The last time Russia defaulted on its foreign debt was in 1918, when the new communist leader Vladimir Lenin refused to pay the outstanding debts of the Russian Empire during the Bolshevik Revolution.
President Boris Yeltsin’s government also defaulted on $40 billion of its local debt in 1998, when the country experienced a financial crisis but international aid helped the country to recover.
“It’s a very, very rare thing, where a government that otherwise has the means is forced by an external government into default,” Hassan Malik, senior sovereign analyst at Loomis Sayles, told Bloomberg. “It’s going to be one of the big watershed defaults in history.”
The default appeared to be inevitable after the U.S. Treasury Department last month decided not to renew a loophole that was set to expire on May 25, effectively stopping Russia from being able to pay its billions in debt to international investors through U.S. banks.
In response to that decision, Russia said it would pay dollar-denominated debts in rubles and offer “the opportunity for subsequent conversion into the original currency.”
Following the closing of the sanctions loophole, the European Union earlier this month sanctioned the Russian National Settlements Depository (NSD), stating that it “plays an essential role in the functioning of Russia’s financial system” and was ” thus directly and indirectly enabling the Russian Government in its activities, policies, and resources.”
The sanction of NSD effectively blocks Russia’s transfers out of the country.

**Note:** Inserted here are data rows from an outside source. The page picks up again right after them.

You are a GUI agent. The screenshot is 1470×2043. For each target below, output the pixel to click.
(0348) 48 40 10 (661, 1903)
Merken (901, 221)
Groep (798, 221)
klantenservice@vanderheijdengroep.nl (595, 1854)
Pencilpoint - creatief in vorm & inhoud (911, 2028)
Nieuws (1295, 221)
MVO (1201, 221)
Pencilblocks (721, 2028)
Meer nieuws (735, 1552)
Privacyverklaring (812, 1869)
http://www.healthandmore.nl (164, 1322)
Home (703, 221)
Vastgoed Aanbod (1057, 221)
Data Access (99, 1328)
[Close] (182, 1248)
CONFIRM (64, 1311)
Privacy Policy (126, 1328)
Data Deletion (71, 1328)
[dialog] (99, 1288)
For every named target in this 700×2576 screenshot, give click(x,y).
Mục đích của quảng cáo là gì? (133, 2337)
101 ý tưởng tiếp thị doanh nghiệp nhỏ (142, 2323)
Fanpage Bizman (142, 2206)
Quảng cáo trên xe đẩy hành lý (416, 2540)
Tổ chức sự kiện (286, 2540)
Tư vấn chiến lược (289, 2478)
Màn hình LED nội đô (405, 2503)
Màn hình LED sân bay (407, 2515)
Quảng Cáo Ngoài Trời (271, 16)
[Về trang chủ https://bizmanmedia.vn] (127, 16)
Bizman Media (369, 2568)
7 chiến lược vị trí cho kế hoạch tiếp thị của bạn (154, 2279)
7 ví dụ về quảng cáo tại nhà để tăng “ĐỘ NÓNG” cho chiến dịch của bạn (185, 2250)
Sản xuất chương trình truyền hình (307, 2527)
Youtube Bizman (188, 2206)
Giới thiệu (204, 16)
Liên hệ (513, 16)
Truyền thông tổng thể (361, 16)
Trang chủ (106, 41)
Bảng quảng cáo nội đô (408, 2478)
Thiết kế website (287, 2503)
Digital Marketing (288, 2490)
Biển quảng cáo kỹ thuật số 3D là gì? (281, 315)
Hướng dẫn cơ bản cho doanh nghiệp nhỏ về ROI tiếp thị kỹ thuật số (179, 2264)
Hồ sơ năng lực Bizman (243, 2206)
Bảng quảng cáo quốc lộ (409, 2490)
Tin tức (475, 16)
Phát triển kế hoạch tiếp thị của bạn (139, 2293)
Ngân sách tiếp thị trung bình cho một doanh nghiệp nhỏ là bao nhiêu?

For its part, Russian claims it has the money to pay the debt and that the absent payment should not be considered a “default” because the Kremlin had made the payment but investors simply aren’t able to receive it, according to the country’s Finance Minister Anton Siluanov, who on June 23 branded the situation a “farce.”
Investors are unable to receive the payment for two reasons, according to the finance minister.
“The first is that foreign infrastructure—correspondent banks, settlement and clearing systems, depositories—are prohibited from conducting any operations related to Russia. The second is that foreign investors are expressly prohibited from receiving payments from us,” Siluanov said, according to the RIA Novosti news agency.
“Everyone in the know understands that this is not a default at all,” RIA Novosti quoted him saying. “This whole situation looks like a farce.”
Last month, Siluanov again doubled down on his comments regarding Russia’s willingness to pay the debt, stating that the situation had been “artificially created by an unfriendly country” and that the default would not impact Russians’ quality of life.
Russia owes about $40 billion in foreign bonds. Prior to its war on Ukraine, the country had around $640 billion in foreign currency and gold reserves.
However, the majority of this was held overseas and has since been frozen in response to the invasion of neighboring Ukraine on Feb. 24.
Reuters and The Associated Press contributed to this report.